Desde la fría Alaska hasta la austral isla de Tierra del Fuego, un ambicioso proyecto continental busca tejer un manto de vida originaria. Denominado Ruta Verde, esta iniciativa ecológica tiene como objetivo fundamental crear un biocorredor compuesto por vegetación nativa de cada subregión de las Américas, promoviendo su recuperación y proliferación en sus hábitats originales.
La propuesta, impulsada a nivel nacional por Red Solidaria Argentina y desarrollada a nivel regional con el acompañamiento de la Universidad Provincial del Sudoeste (UPSO), trasciende la simple forestación para erigirse como una respuesta colectiva frente al cambio climático, la urgencia de reducir emisiones de carbono y la necesidad de fortalecer la biodiversidad planetaria.
El mecanismo es accesible y convoca a la acción directa. Personas e instituciones están invitadas a conformar “baldosas verdes”: espacios de dimensiones variables que pueden ir desde varias macetas o un cantero hasta un sector en una escuela, destinados al cultivo y cuidado de plantas y árboles autóctonos.

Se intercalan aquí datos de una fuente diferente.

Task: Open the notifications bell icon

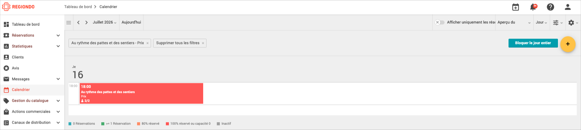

“No es necesaria una gran cantidad de espacio. En un lugar de dos metros por dos metros ya se puede generar una baldosa chica, como el cantero de una vereda”, explicó Ana Domínguez, docente de la UPSO y promotora del proyecto.
La premisa científica que lo sustenta es clara: el cuidado de las especies nativas permite mitigar los efectos del cambio climático, restaurar los ecosistemas, brindar hábitat y alimento a la fauna local, y mejorar la calidad del aire y del suelo.

Cada intervención, georreferenciada, se volcará en un mapa continental virtual para dar constancia del trabajo colectivo. La elección de las especies es crucial y debe responder estrictamente a la flora del lugar.
“Las especies nativas tienen una relación específica con el suelo y con la fauna, y empiezan a recomponer ese sistema”, destacó Domínguez, enfatizando que la iniciativa busca incentivar a la gente a elegir plantas autóctonas antes que especies exóticas.
Por su parte, Mariano Porras, de la UPSO, comentó los desafíos y avances en la región, donde se procura implantar ejemplares como molles y espinillos en las sedes universitarias, con la idea de sumar progresivamente a los gobiernos locales.
La Ruta Verde se presenta así como una convocatoria abierta para que, juntos, las comunidades transformen sus espacios en entornos más verdes, sostenibles y resilientes, dejando una huella positiva para las generaciones futuras.